Una delle conseguenze della legge 40, infatti, è di ridurre drasticamente, se non di vanificare, lo spazio delle azioni permissibili, la cosiddetta ‘sfera di liceità’, collocabile tra i due estremi di ciò che è obbligatorio e di ciò che è vietato - quella sfera, propria dello stato di diritto, che dovrebbe consentire ad ogni cittadino, in piena libertà di coscienza, di assumere decisioni relative ai suoi progetti, anche procreativi, che corrispondano alla sua idea di ‘vita buona’. Per questo, si è segnalato da più parti il rischio una regressione culturale e istituzionale con la messa in crisi del principio stesso della laicità dello Stato, quale si era venuto affermando fin dagli anni settanta con l’approvazione delle leggi sul divorzio, il nuovo diritto di famiglia, secondo una linea evolutiva che valorizzava l’autodeterminazione degli individui e rispettava la pluralità delle concezioni etiche. La legge 40, col suo sancire il primato del vincolo di sangue, sembra inoltre contraddire quel ridimensionamento del dato biologico come fondamento delle relazioni familiari che era stato uno dei cardini della riforma del diritto di famiglia.

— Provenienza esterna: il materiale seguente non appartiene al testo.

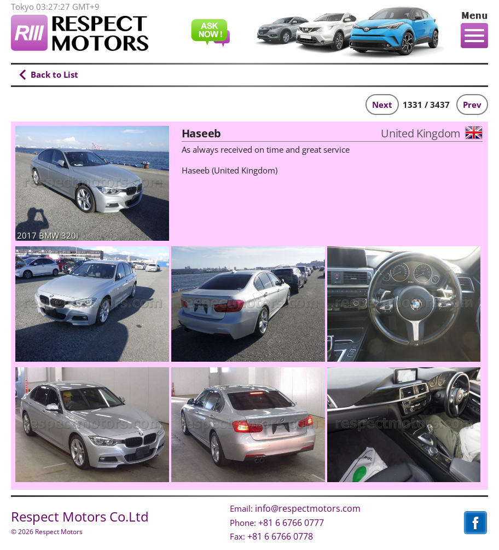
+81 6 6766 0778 (280, 536)
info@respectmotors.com (308, 508)
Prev (472, 104)
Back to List (54, 74)
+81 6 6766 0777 (291, 523)
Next (382, 104)
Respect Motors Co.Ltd (80, 516)
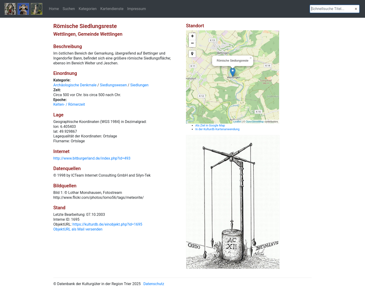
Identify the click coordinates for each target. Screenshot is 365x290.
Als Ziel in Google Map (210, 125)
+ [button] (192, 36)
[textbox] (334, 9)
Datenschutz (153, 284)
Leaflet (237, 121)
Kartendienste (111, 8)
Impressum (136, 8)
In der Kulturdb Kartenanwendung (217, 129)
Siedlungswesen (113, 85)
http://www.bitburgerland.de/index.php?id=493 (91, 158)
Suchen (69, 8)
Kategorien (88, 8)
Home (54, 8)
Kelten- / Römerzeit (69, 104)
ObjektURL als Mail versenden (77, 229)
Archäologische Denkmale (75, 85)
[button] (356, 9)
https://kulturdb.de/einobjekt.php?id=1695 (107, 224)
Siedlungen (139, 85)
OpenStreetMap (255, 121)
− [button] (192, 43)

Si parla comunemente, a proposito della fecondazione eterologa, di famiglia 'artificiale' ma esiste un altro esempio di artificialità: l’adozione. Le differenze sono evidenti: la prima, e più ovvia, è che l’adozione è un istituto pensato per dare una famiglia a un bambino che già c’è, laddove la fecondazione eterologa è una pratica che intende aiutare una coppia ad avere un bambino ‘suo’; nel primo caso al centro dell’attenzione è il bambino, nel secondo la coppia. È tuttavia un progetto di genitorialità che si realizza: in entrambi i casi, c’è una forte volontà di costituire una famiglia fondata su legami sociali anziché su vincoli di sangue; è la decisione di un uomo e di una donna che sottraggono la paternità e la maternità alla natura e al destino. Perché ostacolarla?
Sappiamo che esistono rilevanti ostacoli di origine culturale nei confronti della procreazione assistita, tra cui la diffidenza per l’artificiale identificato col negativo e col male e contrapposto al naturale associato, simmetricamente, al positivo e al buono. Si può rilevare però che è artificiale anche quella famiglia adottiva che muove da un’idea di genitorialità che va al di là del piano meramente biologico ma che - si è tutti pronti ad ammetterlo - riflette un ethos profondo. Perché, dunque, dovremmo preferire la casualità assoluta della procreazione naturale all’intenzionalità deliberata di un progetto tenacemente perseguito? Perché dovremmo pensare che la coppia che si affida alle nuove tecnologie riproduttive non sia mossa dagli stessi sentimenti che animano le altre? Lo potremmo, sì, ma a condizione di sostenere che solo ciò che è naturale e biologico è. per ciò stesso buono: il che, forse, può valere per gli alimenti, molto meno per le famiglie.